Work required: Nothing but the lines from the one containing "Task: Click the blue" through the end of the data below may appear in the response, each one exact.

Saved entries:
((
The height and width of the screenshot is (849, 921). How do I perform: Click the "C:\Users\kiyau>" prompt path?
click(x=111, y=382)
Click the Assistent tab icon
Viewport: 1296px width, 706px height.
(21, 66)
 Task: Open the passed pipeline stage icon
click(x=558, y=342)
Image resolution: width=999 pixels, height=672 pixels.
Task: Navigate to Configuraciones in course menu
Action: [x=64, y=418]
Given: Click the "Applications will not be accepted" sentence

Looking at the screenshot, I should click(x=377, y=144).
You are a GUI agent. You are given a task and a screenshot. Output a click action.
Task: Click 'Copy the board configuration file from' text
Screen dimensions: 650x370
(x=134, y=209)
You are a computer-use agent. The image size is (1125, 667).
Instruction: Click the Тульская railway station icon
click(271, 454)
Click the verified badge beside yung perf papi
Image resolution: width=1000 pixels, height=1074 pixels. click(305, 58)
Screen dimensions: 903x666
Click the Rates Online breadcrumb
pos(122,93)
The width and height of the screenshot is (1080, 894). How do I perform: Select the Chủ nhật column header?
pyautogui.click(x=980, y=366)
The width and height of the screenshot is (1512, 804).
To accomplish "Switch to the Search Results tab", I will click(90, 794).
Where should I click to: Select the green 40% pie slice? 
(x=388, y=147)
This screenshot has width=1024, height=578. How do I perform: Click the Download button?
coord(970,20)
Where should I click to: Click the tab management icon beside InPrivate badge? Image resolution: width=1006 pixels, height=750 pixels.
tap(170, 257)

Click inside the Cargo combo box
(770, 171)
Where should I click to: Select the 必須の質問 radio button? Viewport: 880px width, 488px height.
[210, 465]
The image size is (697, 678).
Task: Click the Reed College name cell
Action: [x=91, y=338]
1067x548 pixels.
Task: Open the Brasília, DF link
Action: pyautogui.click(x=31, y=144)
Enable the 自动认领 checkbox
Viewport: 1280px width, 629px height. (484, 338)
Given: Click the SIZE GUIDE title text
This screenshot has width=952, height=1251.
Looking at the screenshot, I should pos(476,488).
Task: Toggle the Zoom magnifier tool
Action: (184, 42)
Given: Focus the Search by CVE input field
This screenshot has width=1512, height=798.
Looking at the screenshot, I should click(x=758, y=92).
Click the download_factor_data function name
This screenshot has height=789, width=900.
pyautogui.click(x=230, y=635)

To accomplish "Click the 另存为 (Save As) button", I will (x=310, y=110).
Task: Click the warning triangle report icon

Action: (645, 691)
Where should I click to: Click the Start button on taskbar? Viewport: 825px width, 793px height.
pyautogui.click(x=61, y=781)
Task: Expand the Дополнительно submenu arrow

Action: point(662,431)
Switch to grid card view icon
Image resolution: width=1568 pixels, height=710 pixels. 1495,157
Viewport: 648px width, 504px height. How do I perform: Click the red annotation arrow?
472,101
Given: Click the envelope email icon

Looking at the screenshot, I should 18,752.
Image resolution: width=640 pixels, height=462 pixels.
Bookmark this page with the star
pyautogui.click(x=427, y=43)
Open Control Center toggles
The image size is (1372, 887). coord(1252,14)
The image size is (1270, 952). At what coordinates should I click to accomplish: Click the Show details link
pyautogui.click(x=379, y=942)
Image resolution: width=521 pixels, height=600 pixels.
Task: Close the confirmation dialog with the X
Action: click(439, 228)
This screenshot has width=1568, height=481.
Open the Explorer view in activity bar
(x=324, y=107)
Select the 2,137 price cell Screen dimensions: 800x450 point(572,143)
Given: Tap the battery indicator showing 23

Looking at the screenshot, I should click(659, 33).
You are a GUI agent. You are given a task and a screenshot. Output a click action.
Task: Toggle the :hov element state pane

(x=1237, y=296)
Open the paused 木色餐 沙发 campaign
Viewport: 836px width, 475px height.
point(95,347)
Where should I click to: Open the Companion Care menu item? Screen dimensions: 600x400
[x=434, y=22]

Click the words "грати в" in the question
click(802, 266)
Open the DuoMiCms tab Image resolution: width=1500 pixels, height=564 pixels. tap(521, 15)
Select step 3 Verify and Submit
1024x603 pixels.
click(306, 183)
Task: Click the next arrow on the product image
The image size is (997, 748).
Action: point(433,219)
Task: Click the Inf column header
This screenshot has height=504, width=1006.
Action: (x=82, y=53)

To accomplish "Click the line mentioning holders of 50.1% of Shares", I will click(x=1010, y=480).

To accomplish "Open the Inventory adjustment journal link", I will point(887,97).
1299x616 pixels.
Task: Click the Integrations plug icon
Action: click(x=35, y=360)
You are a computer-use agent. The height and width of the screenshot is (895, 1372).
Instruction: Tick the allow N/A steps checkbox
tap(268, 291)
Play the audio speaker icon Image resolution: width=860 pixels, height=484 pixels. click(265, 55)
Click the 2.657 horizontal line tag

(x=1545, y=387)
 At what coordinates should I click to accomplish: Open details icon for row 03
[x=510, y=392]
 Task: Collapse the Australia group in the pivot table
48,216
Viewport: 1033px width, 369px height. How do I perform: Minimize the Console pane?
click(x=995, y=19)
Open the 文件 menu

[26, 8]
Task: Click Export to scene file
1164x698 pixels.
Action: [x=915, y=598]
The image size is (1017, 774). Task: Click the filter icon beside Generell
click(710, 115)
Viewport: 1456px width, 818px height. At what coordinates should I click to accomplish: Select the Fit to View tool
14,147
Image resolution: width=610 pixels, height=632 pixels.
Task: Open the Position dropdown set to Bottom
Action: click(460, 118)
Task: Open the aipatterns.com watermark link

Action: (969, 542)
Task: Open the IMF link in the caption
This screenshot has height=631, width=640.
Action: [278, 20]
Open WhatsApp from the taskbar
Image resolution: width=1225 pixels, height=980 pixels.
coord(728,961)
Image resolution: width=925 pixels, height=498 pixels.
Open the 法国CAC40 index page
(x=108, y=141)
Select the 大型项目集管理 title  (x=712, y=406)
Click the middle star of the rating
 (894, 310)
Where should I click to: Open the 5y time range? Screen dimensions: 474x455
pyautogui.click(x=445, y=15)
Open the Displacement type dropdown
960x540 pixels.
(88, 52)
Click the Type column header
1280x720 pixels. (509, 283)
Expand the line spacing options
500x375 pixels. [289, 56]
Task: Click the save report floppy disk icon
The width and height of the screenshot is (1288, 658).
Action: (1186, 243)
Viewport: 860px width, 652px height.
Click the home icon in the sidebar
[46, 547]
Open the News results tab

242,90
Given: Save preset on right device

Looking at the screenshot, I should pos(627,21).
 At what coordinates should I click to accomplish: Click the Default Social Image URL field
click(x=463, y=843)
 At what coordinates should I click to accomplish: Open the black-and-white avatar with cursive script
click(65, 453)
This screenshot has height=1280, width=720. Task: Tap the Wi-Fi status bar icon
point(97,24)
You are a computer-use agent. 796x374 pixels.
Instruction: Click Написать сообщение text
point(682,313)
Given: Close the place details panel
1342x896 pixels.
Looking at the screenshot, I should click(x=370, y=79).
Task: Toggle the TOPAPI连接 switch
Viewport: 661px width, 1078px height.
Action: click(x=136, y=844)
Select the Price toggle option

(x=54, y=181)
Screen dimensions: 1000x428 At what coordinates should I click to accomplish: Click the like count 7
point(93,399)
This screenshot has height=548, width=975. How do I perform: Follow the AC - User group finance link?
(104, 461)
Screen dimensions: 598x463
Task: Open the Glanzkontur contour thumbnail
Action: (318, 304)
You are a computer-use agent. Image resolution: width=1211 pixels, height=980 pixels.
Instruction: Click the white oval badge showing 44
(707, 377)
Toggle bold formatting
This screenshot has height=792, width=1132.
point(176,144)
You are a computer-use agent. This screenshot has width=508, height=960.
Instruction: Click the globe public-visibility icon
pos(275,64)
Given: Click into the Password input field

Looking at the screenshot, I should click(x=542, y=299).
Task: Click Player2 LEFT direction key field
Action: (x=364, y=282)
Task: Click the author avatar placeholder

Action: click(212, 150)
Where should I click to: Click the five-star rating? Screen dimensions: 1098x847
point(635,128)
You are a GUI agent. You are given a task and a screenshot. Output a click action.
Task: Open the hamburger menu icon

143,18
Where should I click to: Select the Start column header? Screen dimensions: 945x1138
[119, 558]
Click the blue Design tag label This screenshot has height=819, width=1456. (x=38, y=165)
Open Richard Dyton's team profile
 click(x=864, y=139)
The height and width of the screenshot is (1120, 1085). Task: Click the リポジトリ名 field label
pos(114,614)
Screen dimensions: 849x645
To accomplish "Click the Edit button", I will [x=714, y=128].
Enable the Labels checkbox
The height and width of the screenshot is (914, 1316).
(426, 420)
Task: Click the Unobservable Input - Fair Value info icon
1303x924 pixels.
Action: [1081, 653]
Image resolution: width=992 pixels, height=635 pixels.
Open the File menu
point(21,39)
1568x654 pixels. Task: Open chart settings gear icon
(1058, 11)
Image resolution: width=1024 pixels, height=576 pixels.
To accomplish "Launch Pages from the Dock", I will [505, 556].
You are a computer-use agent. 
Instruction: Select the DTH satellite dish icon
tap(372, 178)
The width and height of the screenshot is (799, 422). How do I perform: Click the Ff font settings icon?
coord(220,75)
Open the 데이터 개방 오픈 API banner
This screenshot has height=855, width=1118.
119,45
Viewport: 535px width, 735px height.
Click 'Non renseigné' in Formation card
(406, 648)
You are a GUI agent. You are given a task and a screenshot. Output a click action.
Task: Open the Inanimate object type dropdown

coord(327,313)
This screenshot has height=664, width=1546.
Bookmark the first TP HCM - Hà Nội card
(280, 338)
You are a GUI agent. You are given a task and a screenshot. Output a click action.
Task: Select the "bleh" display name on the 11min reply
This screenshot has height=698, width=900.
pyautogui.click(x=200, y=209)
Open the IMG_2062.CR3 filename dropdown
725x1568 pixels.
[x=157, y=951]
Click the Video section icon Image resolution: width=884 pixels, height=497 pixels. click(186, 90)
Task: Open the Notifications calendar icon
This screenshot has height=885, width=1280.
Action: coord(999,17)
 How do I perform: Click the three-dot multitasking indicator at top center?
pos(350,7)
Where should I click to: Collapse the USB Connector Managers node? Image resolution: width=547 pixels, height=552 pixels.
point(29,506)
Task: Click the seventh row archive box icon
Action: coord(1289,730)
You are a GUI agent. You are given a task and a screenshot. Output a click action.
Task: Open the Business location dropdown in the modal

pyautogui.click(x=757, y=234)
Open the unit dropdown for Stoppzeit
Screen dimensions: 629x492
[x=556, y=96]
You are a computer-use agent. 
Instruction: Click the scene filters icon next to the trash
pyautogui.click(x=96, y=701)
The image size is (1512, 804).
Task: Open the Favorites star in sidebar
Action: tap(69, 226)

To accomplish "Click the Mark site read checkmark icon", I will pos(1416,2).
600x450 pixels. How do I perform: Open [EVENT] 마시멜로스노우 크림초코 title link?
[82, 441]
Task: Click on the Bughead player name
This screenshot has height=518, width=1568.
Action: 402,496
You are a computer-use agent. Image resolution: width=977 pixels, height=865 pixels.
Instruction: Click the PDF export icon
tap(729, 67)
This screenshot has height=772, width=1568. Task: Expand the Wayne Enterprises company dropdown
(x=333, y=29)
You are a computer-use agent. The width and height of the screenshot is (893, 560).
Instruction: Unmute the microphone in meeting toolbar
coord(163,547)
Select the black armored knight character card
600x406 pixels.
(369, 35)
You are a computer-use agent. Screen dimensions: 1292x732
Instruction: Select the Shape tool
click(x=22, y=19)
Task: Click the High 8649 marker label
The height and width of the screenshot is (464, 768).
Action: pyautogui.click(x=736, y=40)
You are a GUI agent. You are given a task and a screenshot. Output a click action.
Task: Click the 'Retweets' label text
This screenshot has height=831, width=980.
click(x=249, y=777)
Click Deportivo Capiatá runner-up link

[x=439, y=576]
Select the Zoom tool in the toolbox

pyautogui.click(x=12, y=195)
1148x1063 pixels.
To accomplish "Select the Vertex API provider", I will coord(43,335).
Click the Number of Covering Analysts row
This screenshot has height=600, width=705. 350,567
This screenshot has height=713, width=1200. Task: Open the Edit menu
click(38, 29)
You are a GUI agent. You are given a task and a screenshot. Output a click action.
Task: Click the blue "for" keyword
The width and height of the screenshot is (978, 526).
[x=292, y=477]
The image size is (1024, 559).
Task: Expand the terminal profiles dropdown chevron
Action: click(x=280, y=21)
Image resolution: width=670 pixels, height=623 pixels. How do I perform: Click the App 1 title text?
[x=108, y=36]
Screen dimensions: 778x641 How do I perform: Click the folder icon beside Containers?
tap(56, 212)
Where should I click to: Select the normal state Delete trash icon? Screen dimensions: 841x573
))
Response for this exercise:
Task: Click the blue "for" keyword
The width and height of the screenshot is (978, 526).
[x=292, y=477]
The image size is (1024, 559).
Task: Expand the terminal profiles dropdown chevron
Action: click(x=280, y=21)
Image resolution: width=670 pixels, height=623 pixels. How do I perform: Click the App 1 title text?
[x=108, y=36]
Screen dimensions: 778x641 How do I perform: Click the folder icon beside Containers?
tap(56, 212)
Where should I click to: Select the normal state Delete trash icon? Screen dimensions: 841x573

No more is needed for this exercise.